Extrait de page =>
==============================
1930

Mai 1930 : le combat pour unifier et souder l'Opposition de Gauche Internationale face à la tourmente qui s'annonce.


Œuvres - mai 1930

Léon Trotsky

A Sobolevicius

(10 mai 1930)

Cher cam. Well,

Vous avez écrit tout récemment de Leipzig que vous alliez à Berlin à cause de la situation extrêmement pénible qui se développe au sein de la direction. Hier j'ai reçu de vous un télégramme indiquant que vous étiez à Paris. Je me hâte de vous écrire à Paris. Tout d'abord, je suis très inquiet que vous ne soyez pas à Berlin dans un moment aussi critique.
==============================
Jeu de données =>
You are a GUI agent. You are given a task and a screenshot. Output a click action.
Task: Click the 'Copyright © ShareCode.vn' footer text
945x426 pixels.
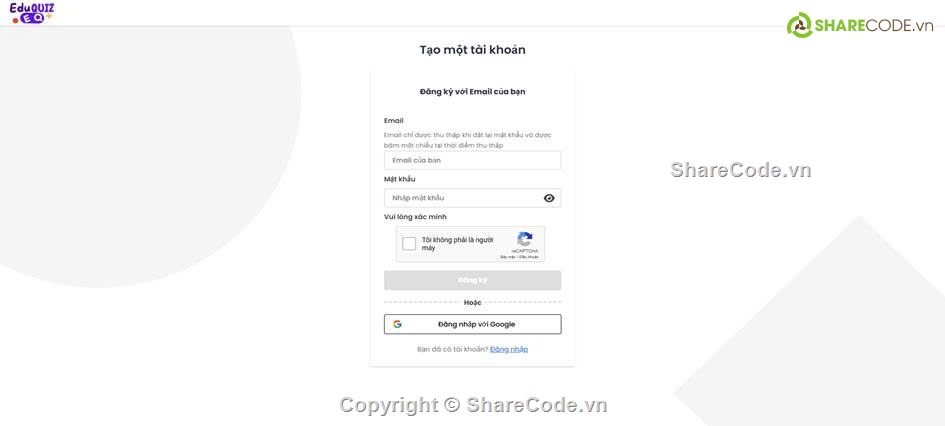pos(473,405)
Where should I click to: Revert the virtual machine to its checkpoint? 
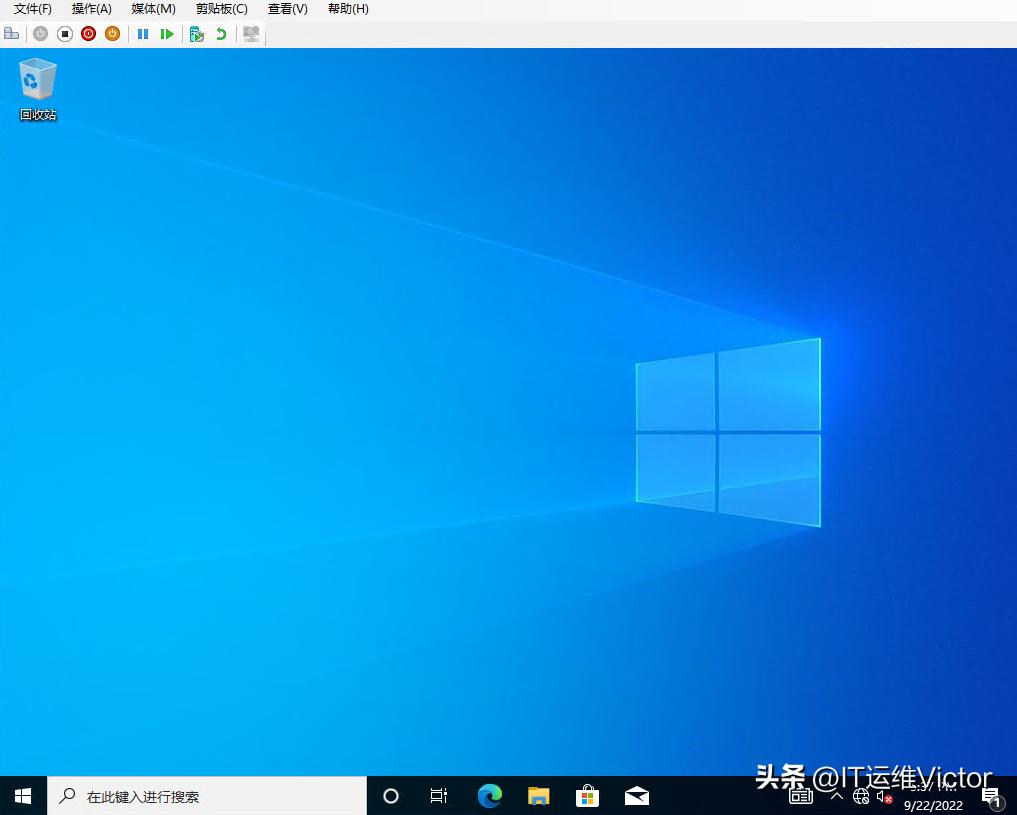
==============================
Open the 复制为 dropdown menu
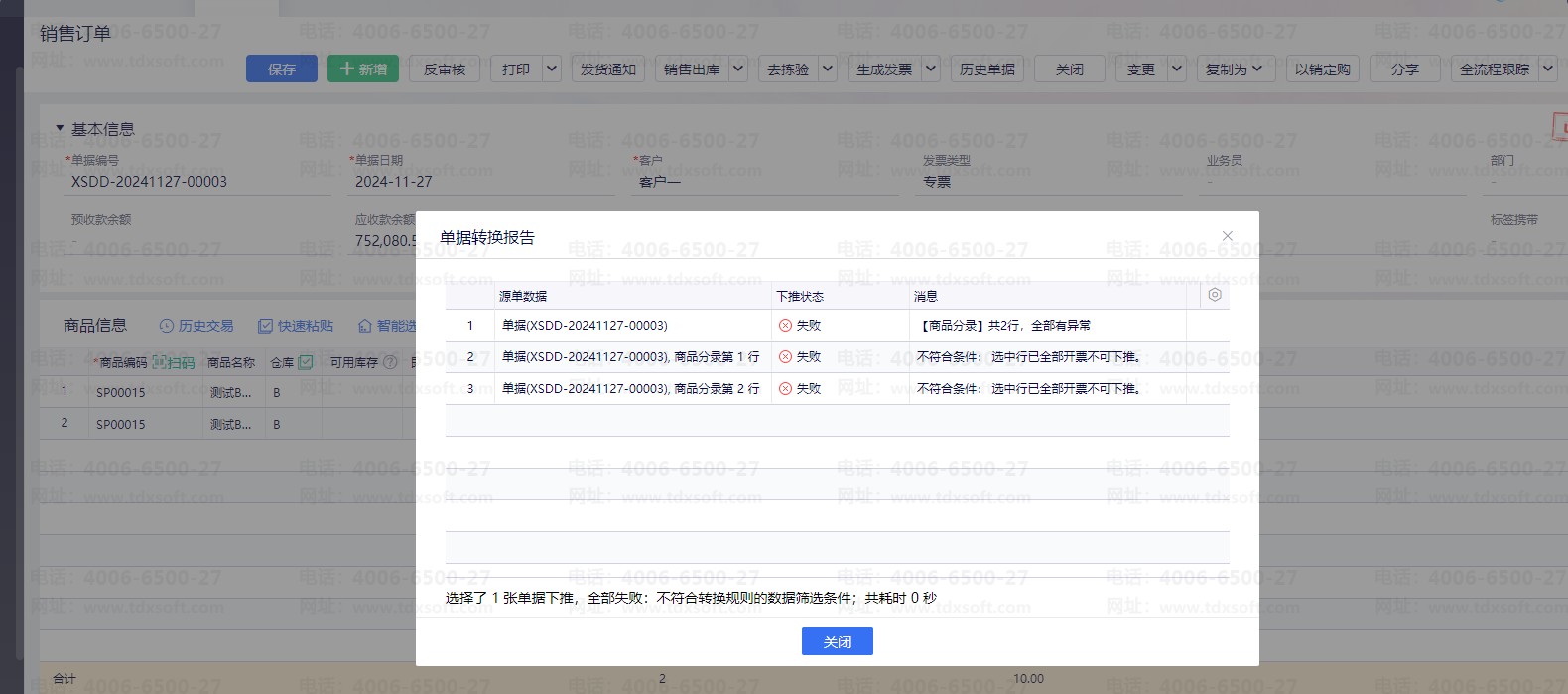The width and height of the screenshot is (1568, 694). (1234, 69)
==============================
Recopiez fidèlement le passage de la lettre à Sobolevicius situé entre « Léon Trotsky » et « moment aussi critique. », ces deux bornes comprises.

Réponse attendue =>
Léon Trotsky

A Sobolevicius

(10 mai 1930)

Cher cam. Well,

Vous avez écrit tout récemment de Leipzig que vous alliez à Berlin à cause de la situation extrêmement pénible qui se développe au sein de la direction. Hier j'ai reçu de vous un télégramme indiquant que vous étiez à Paris. Je me hâte de vous écrire à Paris. Tout d'abord, je suis très inquiet que vous ne soyez pas à Berlin dans un moment aussi critique.